Julie: Hello, my name is Julie Smithson and I am your XR for Learning podcast host. Ben Erwin is an expert of the XR ecosystem, including hardware and software platforms and events in the rapidly evolving industry. Recognizing the revolution of how we consume information being brought about by spatial computing and volumetric video, Ben is focused on creating new experiences in WebXR and social VR. As director of Silicon Harlem's annual tech enabled community conference since 2018, Ben programs the agenda, develops the marketing, and produces the events. The next one which will be held at the forum at Columbia University on October 16th, 2020. Welcome, Ben. Thanks very much for joining me today.

Ben: Thank you for having me, Julie. It's an honor to be here. I appreciate being on your show.

Julie: Great.
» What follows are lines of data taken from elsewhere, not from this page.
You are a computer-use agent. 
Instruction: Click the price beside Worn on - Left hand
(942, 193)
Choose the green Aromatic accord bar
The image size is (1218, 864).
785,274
Well, I think you and I have had a couple of different conversations that we want to touch base with, and starting with spatial memory. And we're in a time where many of us are developing and working and moving to online and virtual worlds. And I've always said -- and I think people are starting to realize -- that we live in a three dimensional world. Why don't we learn inside of it? And this is where spatial computing comes into play. But even deeper from that is how we respond as a human and how we intake this information and what we do with it. So maybe you can do a little bit of intro to yourself and how you got into knowing more about spatial memory and the applications around it.

Ben: Thank you. I started my business in the late 90s, as the Internet -- as Web 1.0 -- became a thing. And I've been developing all the way through the rise of social and the rise of mobile. And so this new evolution that we're seeing right now -- some call it Web 3, some call it the Fourth Industrial Revolution -- where we're adding 3D to-- as a medium. And it's more than just adding a Z-axis to content. The fact that we're inside of an experience, when you put on a VR headset and you are inside of a room and you have other people there that are also avatars like you, the impression that that makes on your mind is a remarkable difference to any other type of experience. And though 2D communications platforms -- the video conferencing, and all of the ways that we're used to doing it -- as high quality as it is, even the lower fidelity early stage media that we're at inside of social VR -- and just in general -- the medium of 3D has added so much to the way that we perceive it, that I'm very excited about how that is going to be part of our learning process, because when we see things and we are in an area, it imprints our minds differently than it would when we're just in 2D space.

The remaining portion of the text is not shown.